DESCRIPTION (provided by applicant): Apoptosis, or programmed cell death, is a feature of all multicellular organisms and has critical roles in development, homeostasis, and disease. This intensely studied process is characterized by and requires the activation of a family of proteolytic enzymes known as caspases (cysteine-dependent aspartate-directed proteases). Caspases cleave a large number of specific target proteins, orchestrating the orderly transformation of intact cells into fragments that may be removed from the body by phagocytic cells. Recent evidence points to non-apoptotic roles for caspases in the brain, including the regulation of synaptic plasticity. Caspase activation was recently shown to precede tangle formation in a mouse model of Alzheimer's disease. However, surprisingly little is known about the global scope of neuronal synaptic proteins targeted by caspases, the specific sites of cleavage, and mechanisms by which caspase- mediated cleavages alter neuronal function. This proposal will use an N-terminus labeling approach to positively select cleaved proteins from the complex protein content of synaptosomes or brain lysates, allowing systematic identification caspase targets in synaptosomal preparations as well as in discrete brain regions and models of neuronal apoptotic induction. The analysis will not only identify the protein substrates of caspases in synapses, but will also reveal the precise site of proteolytic cleavage, providing immediate molecular insight into the function of the cleavage event. The information derived from this project will not only stimulate further research on the functional roles of caspase cleavage of synaptic targets, but will also provide immediate candidate biomarkers for human neurological disorders, including trauma, stroke, and neurodegenerative diseases. PUBLIC HEALTH RELEVANCE: Apoptosis, or programmed cell death, as well as the elimination of excess neuronal connections (synapses) is essential for normal brain development. However, the same process may be abnormally re-activated in neurodegenerative disorders such as Alzheimer's Disease. This proposal will use state-of-the-art proteomics methods to globally identify brain synaptic proteins that are cleaved by apoptotic enzymes called caspases. The information derived should provide immediate candidate biomarkers for human neurodegenerative diseases that could help in the diagnosis and monitoring of patients.

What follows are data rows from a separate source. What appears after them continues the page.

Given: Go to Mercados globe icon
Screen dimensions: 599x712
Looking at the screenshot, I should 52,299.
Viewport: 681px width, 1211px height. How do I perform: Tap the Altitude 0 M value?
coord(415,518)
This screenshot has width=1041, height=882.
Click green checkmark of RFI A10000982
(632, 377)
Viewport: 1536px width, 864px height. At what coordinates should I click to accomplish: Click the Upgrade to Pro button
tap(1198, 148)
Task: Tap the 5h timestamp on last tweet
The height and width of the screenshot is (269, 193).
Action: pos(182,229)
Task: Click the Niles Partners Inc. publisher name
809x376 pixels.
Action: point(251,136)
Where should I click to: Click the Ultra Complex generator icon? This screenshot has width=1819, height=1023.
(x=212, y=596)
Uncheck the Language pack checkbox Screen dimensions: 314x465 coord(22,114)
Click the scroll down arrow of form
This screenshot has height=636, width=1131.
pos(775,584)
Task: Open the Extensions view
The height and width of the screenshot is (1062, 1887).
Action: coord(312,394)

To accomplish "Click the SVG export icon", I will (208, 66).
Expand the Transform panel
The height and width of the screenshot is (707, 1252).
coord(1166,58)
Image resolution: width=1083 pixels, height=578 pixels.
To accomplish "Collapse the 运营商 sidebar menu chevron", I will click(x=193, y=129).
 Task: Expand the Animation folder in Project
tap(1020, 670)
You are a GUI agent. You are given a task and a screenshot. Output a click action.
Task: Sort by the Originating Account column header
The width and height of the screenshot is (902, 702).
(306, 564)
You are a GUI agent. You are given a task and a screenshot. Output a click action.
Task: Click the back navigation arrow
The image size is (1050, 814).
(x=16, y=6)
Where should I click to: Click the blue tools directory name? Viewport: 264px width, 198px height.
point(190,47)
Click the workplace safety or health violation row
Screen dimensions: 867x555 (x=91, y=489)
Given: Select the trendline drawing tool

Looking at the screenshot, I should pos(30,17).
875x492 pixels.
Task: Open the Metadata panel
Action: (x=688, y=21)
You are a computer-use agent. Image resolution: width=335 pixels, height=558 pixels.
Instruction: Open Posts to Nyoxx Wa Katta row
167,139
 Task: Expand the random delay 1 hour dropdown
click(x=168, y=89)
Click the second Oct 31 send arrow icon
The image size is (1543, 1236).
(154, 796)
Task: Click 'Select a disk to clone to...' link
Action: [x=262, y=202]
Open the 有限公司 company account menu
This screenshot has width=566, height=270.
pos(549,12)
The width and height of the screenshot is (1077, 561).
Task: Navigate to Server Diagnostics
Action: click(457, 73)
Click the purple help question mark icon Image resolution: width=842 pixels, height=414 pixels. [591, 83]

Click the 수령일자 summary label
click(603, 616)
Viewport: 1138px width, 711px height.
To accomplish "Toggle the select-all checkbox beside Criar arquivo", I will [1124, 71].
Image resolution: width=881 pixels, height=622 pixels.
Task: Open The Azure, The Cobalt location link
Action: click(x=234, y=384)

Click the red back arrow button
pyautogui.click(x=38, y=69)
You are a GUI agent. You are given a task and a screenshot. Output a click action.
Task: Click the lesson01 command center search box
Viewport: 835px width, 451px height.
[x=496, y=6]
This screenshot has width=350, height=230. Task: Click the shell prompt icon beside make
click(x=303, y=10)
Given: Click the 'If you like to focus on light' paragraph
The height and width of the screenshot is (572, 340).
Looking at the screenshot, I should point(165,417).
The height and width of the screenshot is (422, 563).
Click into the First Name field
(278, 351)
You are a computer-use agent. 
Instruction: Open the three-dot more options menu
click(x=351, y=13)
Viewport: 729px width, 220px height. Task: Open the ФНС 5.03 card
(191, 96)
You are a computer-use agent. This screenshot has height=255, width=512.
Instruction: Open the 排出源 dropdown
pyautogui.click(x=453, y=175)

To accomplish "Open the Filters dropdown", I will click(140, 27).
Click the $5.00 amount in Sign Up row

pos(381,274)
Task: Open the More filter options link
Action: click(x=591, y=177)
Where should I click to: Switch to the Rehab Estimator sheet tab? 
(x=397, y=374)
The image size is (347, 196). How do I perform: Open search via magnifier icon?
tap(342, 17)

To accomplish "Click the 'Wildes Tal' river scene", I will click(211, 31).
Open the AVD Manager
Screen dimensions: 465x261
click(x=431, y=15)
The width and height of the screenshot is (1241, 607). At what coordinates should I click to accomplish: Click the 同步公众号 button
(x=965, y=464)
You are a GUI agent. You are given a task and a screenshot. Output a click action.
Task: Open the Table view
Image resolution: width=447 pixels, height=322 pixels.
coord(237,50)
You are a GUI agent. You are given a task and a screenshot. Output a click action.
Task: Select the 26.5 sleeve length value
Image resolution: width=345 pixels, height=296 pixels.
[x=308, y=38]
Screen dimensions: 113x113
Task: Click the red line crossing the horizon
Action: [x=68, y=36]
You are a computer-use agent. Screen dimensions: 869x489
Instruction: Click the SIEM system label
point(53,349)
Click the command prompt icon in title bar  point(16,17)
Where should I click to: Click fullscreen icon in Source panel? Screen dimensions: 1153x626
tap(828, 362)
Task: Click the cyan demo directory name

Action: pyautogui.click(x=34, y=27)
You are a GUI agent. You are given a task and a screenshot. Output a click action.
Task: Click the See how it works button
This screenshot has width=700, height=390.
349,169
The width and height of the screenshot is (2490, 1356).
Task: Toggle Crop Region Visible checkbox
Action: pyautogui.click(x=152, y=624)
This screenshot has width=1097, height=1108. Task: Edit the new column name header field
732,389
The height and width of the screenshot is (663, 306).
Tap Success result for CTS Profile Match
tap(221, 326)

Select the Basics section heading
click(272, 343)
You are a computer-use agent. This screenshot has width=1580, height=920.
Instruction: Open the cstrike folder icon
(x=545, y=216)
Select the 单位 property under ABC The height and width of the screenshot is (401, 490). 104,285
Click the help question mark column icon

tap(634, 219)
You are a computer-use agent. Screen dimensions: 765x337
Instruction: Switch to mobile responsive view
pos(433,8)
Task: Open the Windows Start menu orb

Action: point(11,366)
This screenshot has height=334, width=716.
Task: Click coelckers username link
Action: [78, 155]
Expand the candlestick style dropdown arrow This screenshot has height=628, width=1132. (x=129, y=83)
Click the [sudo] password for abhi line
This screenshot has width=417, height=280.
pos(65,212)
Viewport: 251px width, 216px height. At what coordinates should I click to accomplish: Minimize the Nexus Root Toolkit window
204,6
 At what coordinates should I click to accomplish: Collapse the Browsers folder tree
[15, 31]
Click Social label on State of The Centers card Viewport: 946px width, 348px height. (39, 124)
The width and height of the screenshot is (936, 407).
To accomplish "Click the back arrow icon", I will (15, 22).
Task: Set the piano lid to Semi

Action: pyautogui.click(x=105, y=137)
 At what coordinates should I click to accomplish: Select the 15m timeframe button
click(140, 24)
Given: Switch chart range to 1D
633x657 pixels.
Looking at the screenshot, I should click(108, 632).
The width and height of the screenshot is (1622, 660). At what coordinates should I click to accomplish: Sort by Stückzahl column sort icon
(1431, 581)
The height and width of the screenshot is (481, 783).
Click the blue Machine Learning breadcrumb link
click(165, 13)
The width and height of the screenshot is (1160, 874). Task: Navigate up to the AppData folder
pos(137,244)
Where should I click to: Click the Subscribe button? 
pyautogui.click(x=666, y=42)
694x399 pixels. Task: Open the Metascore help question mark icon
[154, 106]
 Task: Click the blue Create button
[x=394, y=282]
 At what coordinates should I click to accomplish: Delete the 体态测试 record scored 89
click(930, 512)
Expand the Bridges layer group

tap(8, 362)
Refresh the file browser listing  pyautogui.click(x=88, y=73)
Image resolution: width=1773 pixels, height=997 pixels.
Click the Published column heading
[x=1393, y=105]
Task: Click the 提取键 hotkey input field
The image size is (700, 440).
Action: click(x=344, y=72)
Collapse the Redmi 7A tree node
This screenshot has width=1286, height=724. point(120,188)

描述（由申请人提供）：细胞凋亡或程序性细胞死亡是所有多细胞生物的一个特征，在发育、体内平衡和疾病中起着关键作用。这一被深入研究的过程的特点是需要被称为半胱氨酸依赖的天冬氨酸导向蛋白酶（半胱氨酸依赖的天冬氨酸导向蛋白酶）的蛋白水解酶家族的激活。半胱天冬酶切割大量特定的靶蛋白，将完整细胞有序地转化为可被吞噬细胞从体内清除的片段。最近的证据指出半胱天冬酶在大脑中的非凋亡作用，包括调节突触可塑性。在阿尔茨海默病的小鼠模型中，最近发现Caspase的激活先于缠结的形成。然而，令人惊讶的是，关于半胱天冬酶靶向的神经元突触蛋白的整体范围，切割的特定位点以及半胱天冬酶介导的切割改变神经元功能的机制知之甚少。该提案将使用n端标记方法从突触体或脑裂解物的复杂蛋白含量中积极选择裂解蛋白，从而允许系统地识别突触体制剂以及离散脑区域和神经元凋亡诱导模型中的caspase靶点。该分析不仅可以确定突触中半胱天冬酶的蛋白质底物，还可以揭示蛋白质水解裂解的精确位点，为裂解事件的功能提供直接的分子洞察力。该项目获得的信息不仅将刺激对半胱天冬酶切割突触靶点的功能作用的进一步研究，而且还将为人类神经系统疾病（包括创伤、中风和神经退行性疾病）提供直接的候选生物标志物。